• DATASET RECORDS:
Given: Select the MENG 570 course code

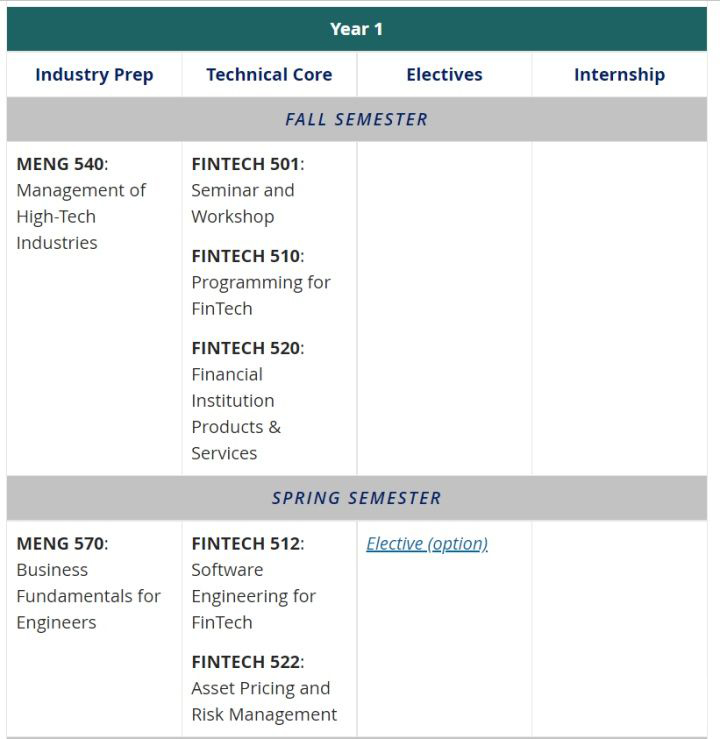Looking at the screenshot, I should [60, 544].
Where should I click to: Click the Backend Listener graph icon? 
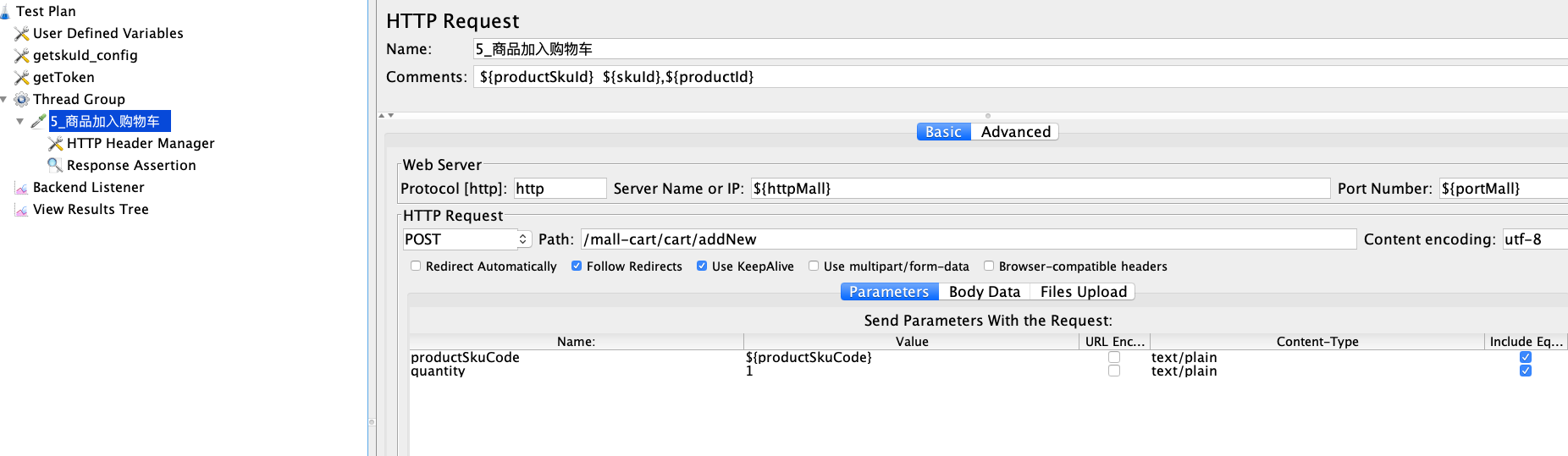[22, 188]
* * *
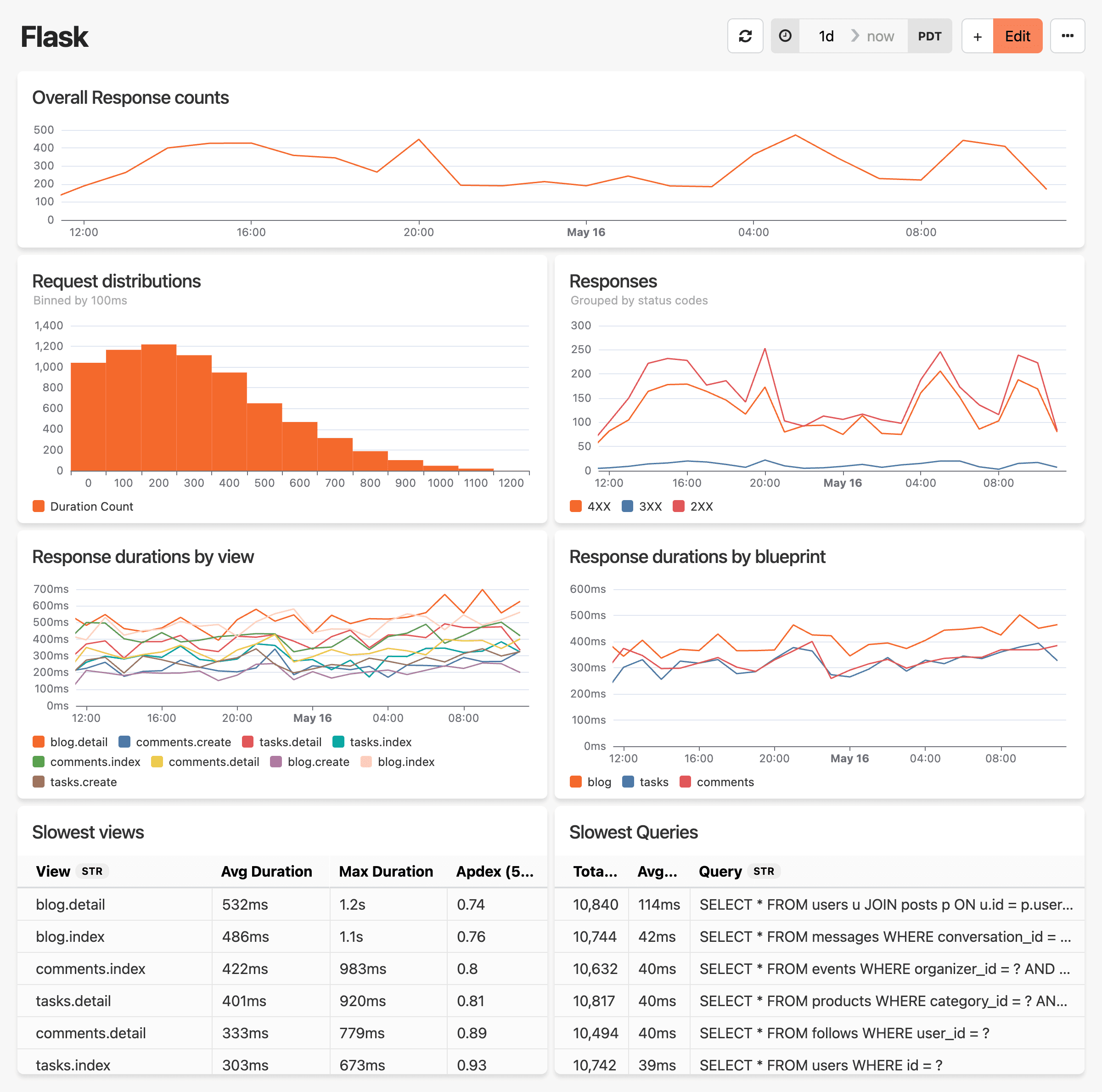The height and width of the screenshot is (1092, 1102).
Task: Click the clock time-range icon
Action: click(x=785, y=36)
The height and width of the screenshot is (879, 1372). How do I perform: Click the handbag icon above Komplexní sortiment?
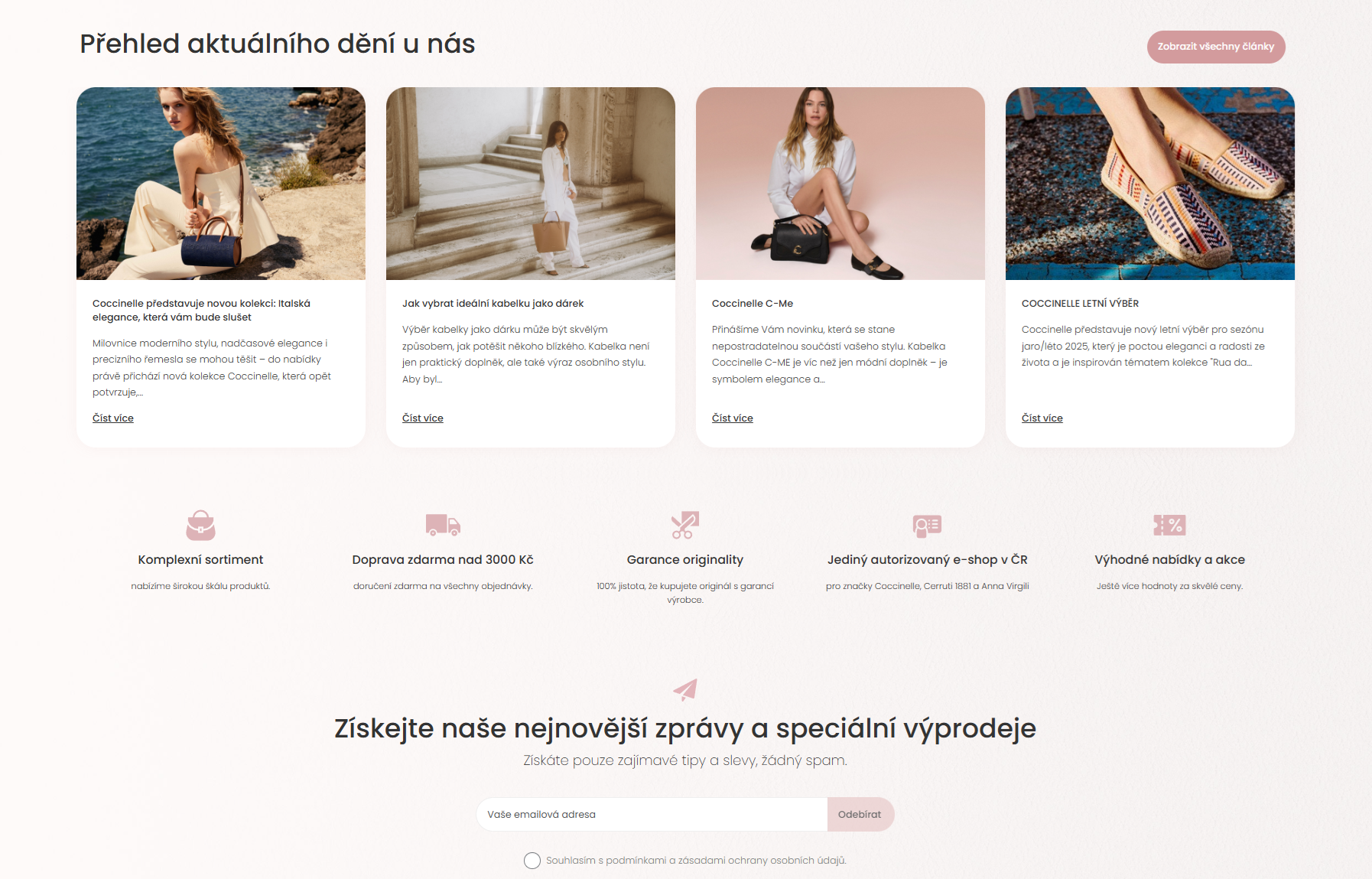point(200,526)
==
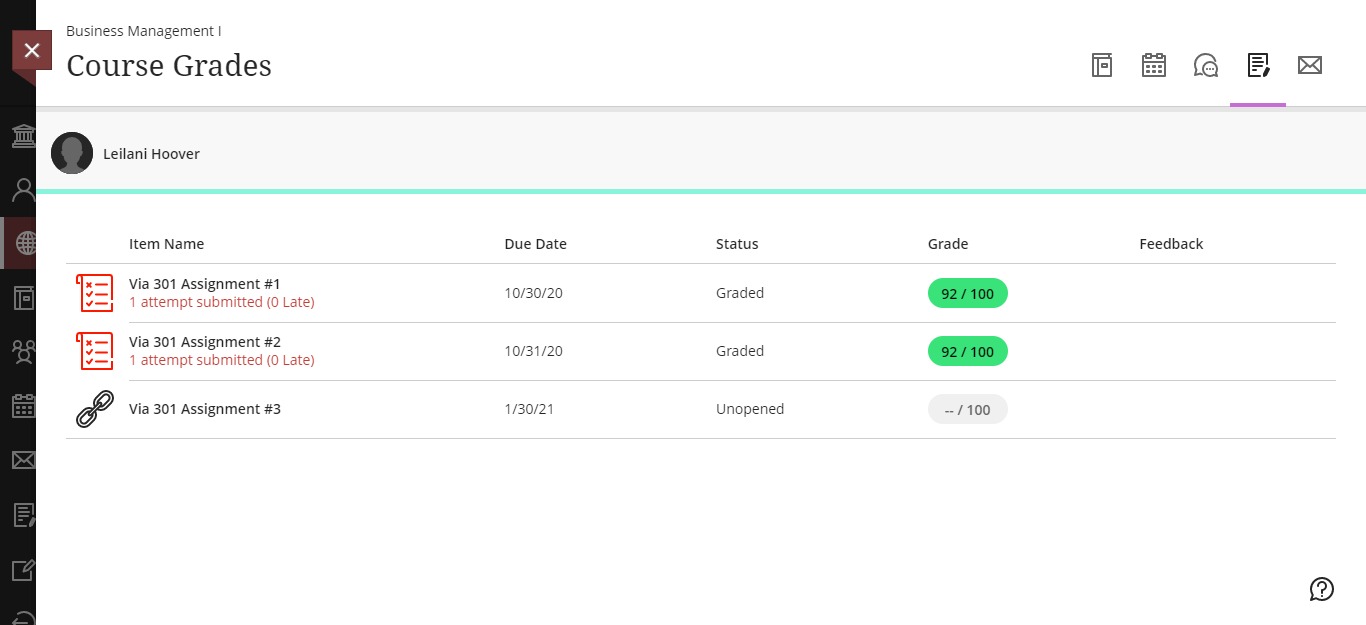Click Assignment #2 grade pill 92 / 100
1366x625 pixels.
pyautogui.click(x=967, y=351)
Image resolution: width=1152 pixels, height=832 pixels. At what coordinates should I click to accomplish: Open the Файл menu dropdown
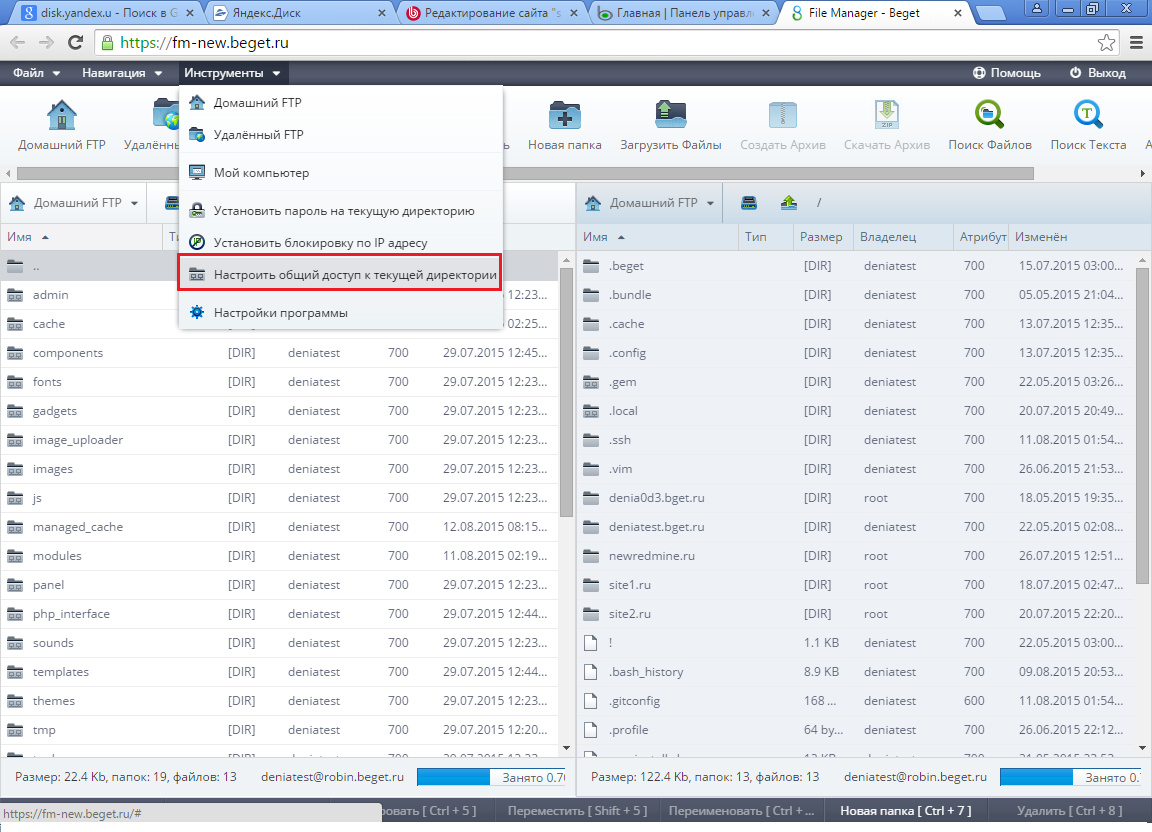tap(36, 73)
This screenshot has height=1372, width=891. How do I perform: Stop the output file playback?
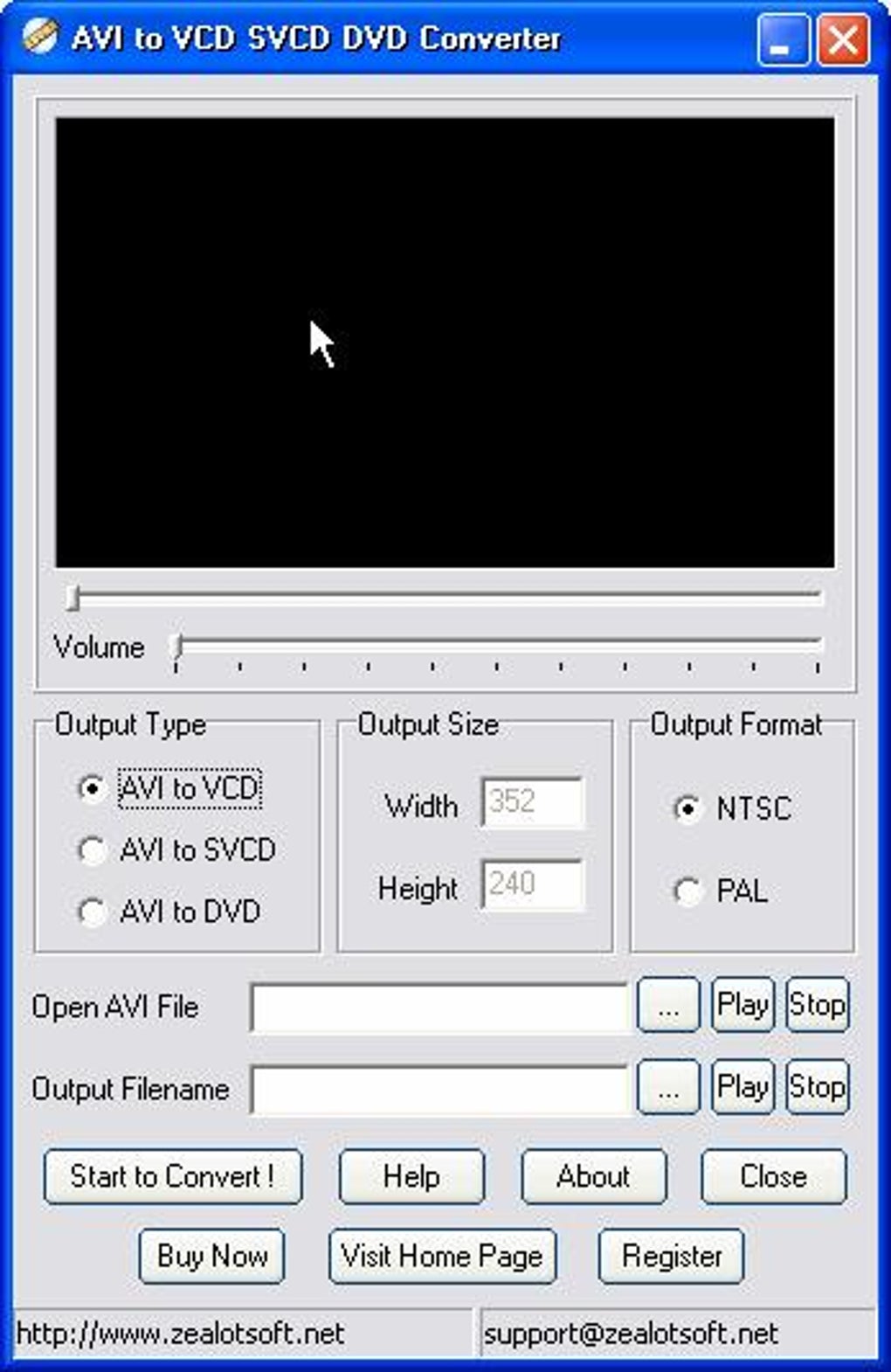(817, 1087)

• REQUIRED WORK:
Put the entries that run from the line containing "The height and width of the screenshot is (1092, 1102)." through the line containing "point(200,526)" into a JSON list of strings, one string per line, skipping any blank lines and leaving out the pictures.

• EXPECTED ANSWER:
[
  "The height and width of the screenshot is (1092, 1102).",
  "Task: Click the clock time-range icon",
  "Action: click(x=785, y=36)",
  "The height and width of the screenshot is (879, 1372). How do I perform: Click the handbag icon above Komplexní sortiment?",
  "point(200,526)"
]